- WRITTEN TASKS:
1. Decide whether each statement agrees with the divorce page, answering yes or no and quoting the page's deciding words: (a) In Nevada, property acquired during marriage is divided equally. (b) The date of separation changes the starting point for dividing property. (c) Whose name is on an account affects how it is divided.
2. Output the divorce page word for word from "- Division of Debts" up to and including "division is half.".

Tip the Scales in your Favor
WHAT TO EXPECT
Divorces have a few potential components:
- Division of Assets (including retirement accounts)
- Division of Debts
- Child Custody
- Child Support
Division of Assets and Debts
Nevada is a community property state. This means that from the time of marriage to the time of divorce, all property (and debt) acquired during marriage is divided equally.
It does not matter who made the credit card charge. It does not matter whose name is on what. It does not matter who earned the income. In a community property state, you act as a “community” when married. This means that everything you do is equally imputed to your spouse. Your income is half the other spouse’s income. So, there is no such thing as “I paid for everything.” I find this is a harsh truth for many. But it is the law.
Another noteworthy thing is that date of separation is not legally relevant. This means that even if you have been living apart for a year, the community is still intact and the starting point for division is half.

- LISTED ENTRIES:

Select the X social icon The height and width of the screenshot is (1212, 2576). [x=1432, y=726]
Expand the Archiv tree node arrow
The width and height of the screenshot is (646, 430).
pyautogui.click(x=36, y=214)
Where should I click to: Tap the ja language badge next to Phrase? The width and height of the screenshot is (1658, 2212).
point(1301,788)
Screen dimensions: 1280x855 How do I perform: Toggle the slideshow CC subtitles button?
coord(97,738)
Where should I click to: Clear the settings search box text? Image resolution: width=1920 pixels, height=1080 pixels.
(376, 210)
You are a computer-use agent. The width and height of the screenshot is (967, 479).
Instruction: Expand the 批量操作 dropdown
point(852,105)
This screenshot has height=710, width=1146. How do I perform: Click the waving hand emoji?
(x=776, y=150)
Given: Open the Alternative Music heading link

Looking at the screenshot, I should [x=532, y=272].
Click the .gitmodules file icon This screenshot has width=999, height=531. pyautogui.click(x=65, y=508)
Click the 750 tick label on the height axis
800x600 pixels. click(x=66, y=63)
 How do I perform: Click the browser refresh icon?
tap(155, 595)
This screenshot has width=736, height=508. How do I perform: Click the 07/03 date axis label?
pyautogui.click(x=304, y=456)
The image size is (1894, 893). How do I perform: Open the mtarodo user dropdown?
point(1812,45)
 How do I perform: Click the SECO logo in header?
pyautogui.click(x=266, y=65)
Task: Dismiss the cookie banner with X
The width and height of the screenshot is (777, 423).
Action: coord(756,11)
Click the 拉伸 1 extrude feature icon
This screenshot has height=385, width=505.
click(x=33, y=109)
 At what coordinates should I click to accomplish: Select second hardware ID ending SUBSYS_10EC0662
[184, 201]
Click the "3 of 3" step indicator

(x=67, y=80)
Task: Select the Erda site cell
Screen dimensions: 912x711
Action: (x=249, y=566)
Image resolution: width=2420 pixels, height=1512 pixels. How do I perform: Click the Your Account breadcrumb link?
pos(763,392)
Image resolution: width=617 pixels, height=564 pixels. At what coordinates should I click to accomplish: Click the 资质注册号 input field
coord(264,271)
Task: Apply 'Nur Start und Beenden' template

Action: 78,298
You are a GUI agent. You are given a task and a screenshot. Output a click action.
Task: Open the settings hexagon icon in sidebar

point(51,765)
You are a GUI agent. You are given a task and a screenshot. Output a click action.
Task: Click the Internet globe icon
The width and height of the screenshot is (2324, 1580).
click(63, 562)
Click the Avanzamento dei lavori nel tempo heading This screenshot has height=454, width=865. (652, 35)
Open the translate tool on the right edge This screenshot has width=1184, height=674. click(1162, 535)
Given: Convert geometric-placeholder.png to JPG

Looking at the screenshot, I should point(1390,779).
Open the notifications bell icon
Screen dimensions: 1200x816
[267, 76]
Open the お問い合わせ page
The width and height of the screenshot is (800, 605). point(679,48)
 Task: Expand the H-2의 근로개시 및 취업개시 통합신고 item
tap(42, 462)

- OUTPUTS IN ORDER:
1.
(a) Yes: "all property (and debt) acquired during marriage is divided equally."
(b) No: "date of separation is not legally relevant."
(c) No: "It does not matter whose name is on what."

2.
- Division of Debts
- Child Custody
- Child Support
Division of Assets and Debts
Nevada is a community property state. This means that from the time of marriage to the time of divorce, all property (and debt) acquired during marriage is divided equally.
It does not matter who made the credit card charge. It does not matter whose name is on what. It does not matter who earned the income. In a community property state, you act as a “community” when married. This means that everything you do is equally imputed to your spouse. Your income is half the other spouse’s income. So, there is no such thing as “I paid for everything.” I find this is a harsh truth for many. But it is the law.
Another noteworthy thing is that date of separation is not legally relevant. This means that even if you have been living apart for a year, the community is still intact and the starting point for division is half.